Why one model is never enough for crypto
Single-model strategies die on regime changes. Ensembles survive — not because they're smarter, but because they fail uncorrelated.
- Ensembles
- Crypto
The regime problem
Every profitable crypto strategy you’ve ever seen was profitable in a regime. Trend-following printed money in 2020–2021. Mean-reversion printed money in the 2022 chop. Carry printed money every time funding got stupid. None of them printed money in all three periods.
The industry’s response is usually to “improve” the single model — add features, change the lookback, bolt on a regime filter. What actually happens is you overfit the most recent 6 months and the next regime murders you.
Why ensembles work
An ensemble is not “one model with more parameters”. It’s several models with uncorrelated failure modes, combined with a sizing layer that weights them by recent out-of-sample performance.
A minimal ensemble for BTC/ETH:
- Trend — EMA crossover or donchian breakout. Makes money in directional regimes, loses small in chop.
- Mean-reversion — z-score of price vs. 20-day VWAP. Makes money in chop, gives back gains in strong trends.
- Carry / funding — long when perp funding is deeply negative, short when it’s euphoric. Orthogonal to both above.
Each model, alone, has a Sharpe of ~0.6–0.9 with a max drawdown near 30%. Combined with equal-weight sizing, the ensemble Sharpe jumps to ~1.3–1.5 and max drawdown drops to ~15% — because the models’ bad months don’t line up.
The sizing layer matters more than the models
Equal-weight is fine to start. It’s survivable. But the real alpha is in dynamic sizing: upweight models that are working, downweight models that are broken — without overfitting to the last 3 weeks.
What we run:
- Rolling 60-day Sharpe per model, floor at 0.
- Regime indicator (20-day realized vol vs. 120-day) biases weight toward trend in low-vol, mean-reversion in high-vol.
- Kelly fraction of 0.25 on the combined portfolio. Not 1.0. Not 0.5. Crypto drawdowns are bad enough that quarter-Kelly is where most pros live.
The backtest lie
You can make any ensemble look great in backtest by tuning the weights. The actual test is walk-forward:
- Freeze model code.
- At every rebalance, compute weights using only data available at that moment.
- Track the live-replay equity curve, not the optimized-weights curve.

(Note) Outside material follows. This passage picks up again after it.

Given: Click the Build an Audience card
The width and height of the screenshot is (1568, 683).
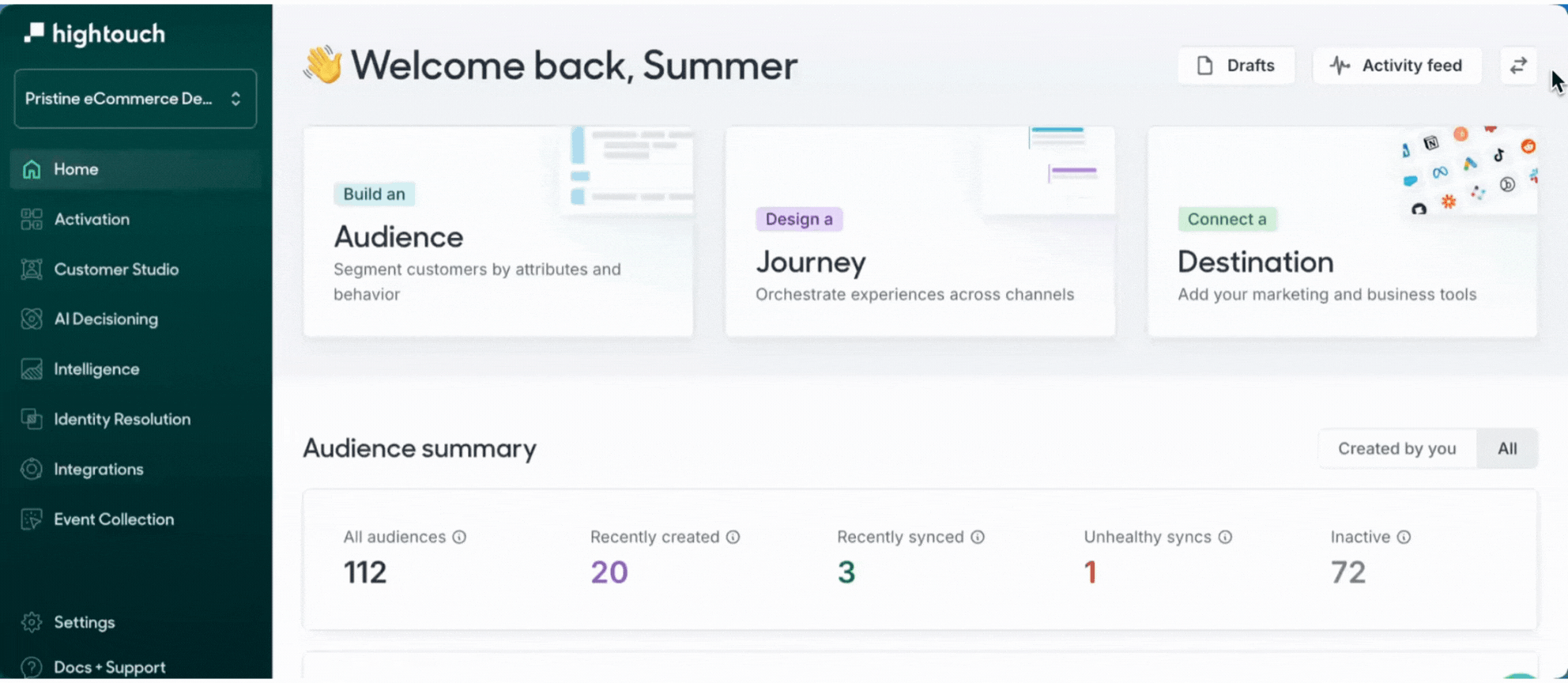Looking at the screenshot, I should pyautogui.click(x=498, y=232).
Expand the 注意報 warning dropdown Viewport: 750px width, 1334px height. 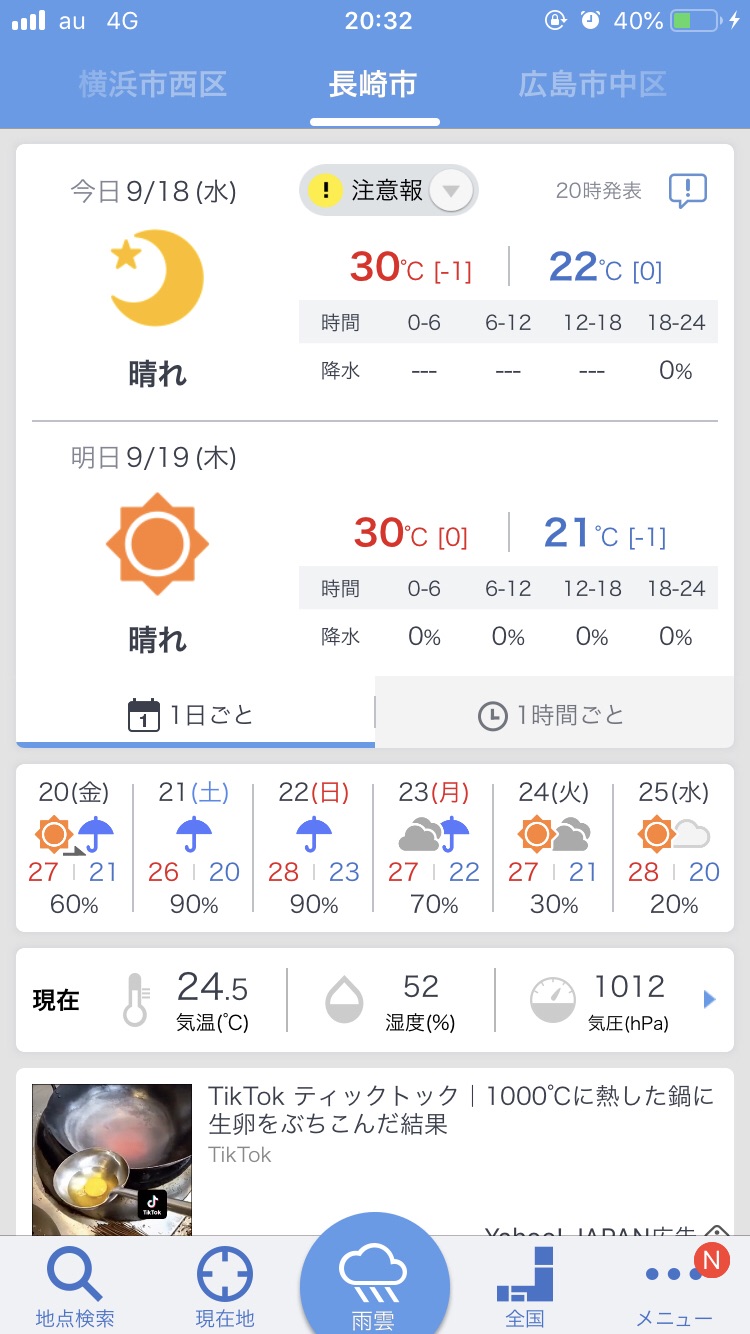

The ensembles that survive this test usually lose 30–40% of their backtested Sharpe in walk-forward — and are still profitable after. The ones that don’t survive are the ones you were going to lose money on.
Bottom line
Don’t build a better single model. Build three mediocre uncorrelated models and a sizing layer you can defend under walk-forward. The lift isn’t elegant. It’s just honest.